EP0184334A1

EP0184334A1 - Methods of and apparatus for determining maximum spray flow limits of attemperators

Info

Publication number: EP0184334A1
Application number: EP85308068A
Authority: EP
Inventors: James L. Barkan
Original assignee: Babcock and Wilcox Co
Current assignee: Babcock and Wilcox Co
Priority date: 1984-11-07
Filing date: 1985-11-06
Publication date: 1986-06-11
Also published as: JPS61153303A; ES8801024A1; AU4822085A; ES548465A0; CA1234918A; ZA857665B; IN165703B

Abstract

A maximum spray flow limit for an attemperator is determined by using attemperator steam inlet pressure measured by a pressure sensor (10) and temperature measured by a temperature sensor (12) to calculate enthalpy. The enthalpy contributed by water spray flow to the attemperator is derived from a spray temperature sensor (40) and may be used in the calculation to determine enthalpy per unit load. The enthalpy per unit load is multiplied in a multiplication block (36) by the actual load of the boiler being serviced by the attemperator to produce a maximum spray flow limit on a line (44) for the attemperator.

Description

This invention relates to methods of and apparatus for determining maximum spray flow limits of attemperators.
It is known to utilise attemperators to reduce or control the temperature of superheated steam generated in a boiler. See STEAM, ITS GENERATION AND USE, 39th ed., 1978 by The Babcock and Wilcox Company, a McDermott Company.
The use of a microprocessor to calculate and display margin to saturation in the reactor coolant system of a nuclear reactor is disclosed in "DESIGN AND QUALIFICATION OF A MICROPROCESSOR SUBCOOLED MARGIN MONITOR", IEEE TRANSACTIONS ON NUCLEAR SCIENCE, Vol. NS-28, No. 1, Feb. 1981 by R.M. Caruso and R.P. Daigle. This article discloses how pressure and temperature readings from the reactor coolant system can be used in conjunction with steam tables programmed into the microprocessor to provide an indication of margin to saturation (that is the safety factor remaining before the coolant is saturated with steam), which determination can be utilised to activate an alarm or other suitable equipment.
U.S. Patent No. US-A-3 428 557 discloses an apparatus for controlling the amount of chemical additives added to water being supplied to the boiler, and the blowdown rate for the boiler (rate of removing liquid from the boiler) depending on the measured conductivity of a sample of boiler water tapped from the blowdown line of the boiler. This reference is relevant for its showing of an electronic mechanism for controlling at least one parameter of a boiler.
The limits for spray flow of spray water to known attemperators have in the past been determined by measuring the steam temperature leaving the attemperator. This requires establishing a spray flow limit above saturation temperature since, once saturation temperature is reached, the temperature does not change as spray flow is increased. Problems have also been experienced in reading the temperature due to cooling effects of the thermowell by spray water.
According to a first aspect of the present invention there is provided a method of determining the maximum spray flow limit of an attemperator having a spray flow thereto, the method being characterised by:

measuring the inlet temperature of steam to the attemperator;
measuring the inlet pressure of steam to the attemperator;
calculating the enthalpy added to the attemperator by the spray flow;
calculating a temperature correction to enthalpy based on the measured inlet steam temperature;
obtaining a base enthalpy quantity for steam at a known temperature as a function of the inlet steam pressure;
adding the base enthalpy quantity to the temperature correction to generate a steam inlet enthalpy quantity;
obtaining a saturated steam enthalpy quantity as a function of the inlet pressure;
subtracting the saturated steam enthalpy quantity from the steam inlet enthalpy quantity to obtain a first difference value;
subtracting the spray flow enthalpy from the steam inlet enthalpy quantity to obtain a second difference value; and
dividing the first difference value by the second difference value and multiplying the result by a load through the attemperator to generate the maximum spray flow limit.

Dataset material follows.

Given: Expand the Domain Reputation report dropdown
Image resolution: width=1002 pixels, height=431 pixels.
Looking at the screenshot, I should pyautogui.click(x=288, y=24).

According to a second aspect of the present invention there is provided apparatus for determining the maximum spray flow limit of an attemperator having a spray flow thereto, the apparatus being characterised by:

a first temperature sensor for sensing the temperature of inlet steam to the attemperator;
a pressure sensor for measuring the pressure of the inlet steam to the attemperator;
a first constant block containing a value corresponding to a selected operating temperature;
a first difference taking block connected to the first constant block and to the first temperature sensor for taking the difference between the actual inlet temperature of steam to the attemperator and the selected operating temperature;
a second constant block connected to the first difference taking block for multiplying the output of the first difference taking block by a selected constant which is a characteristic of the attemperator;
a first function block connected to the pressure sensor for generating a multiplication factor which is a characteristic of the attemperator and is a function of the inlet steam pressure;
a first multiplication block connected to the second constant block and the first function block for generating a temperature correction for enthalpy;
a second function block connected to the pressure sensor for generating a steam enthalpy for steam selected operating temperature as a function of the inlet steam pressure;
a summing block connected to the first multiplication block and the second function block;
a third function block connected to the pressure sensor for generating a quantity corresponding to the enthalpy of saturated steam;
a second difference taking block connected to the summing block and the third function block for generating the difference between actual steam enthalpy and steam enthalpy for saturated steam;
an enthalpy measuring means for measuring enthalpy of the spray flow to the attemperator;
a third difference taking block connected to the summing block and to the enthalpy measuring means for taking the difference between the actual steam enthalpy and enthalpy of the spray flow;
a division block connected to the second and third difference taking blocks for dividing an output of the second difference taking block by an output of the third difference taking block; and
a second multiplication block connected to the division block and having an input for receiving a value corresponding to a load on the attemperator and for multiplying a value from the division block by the load value to generate the maximum spray flow limit.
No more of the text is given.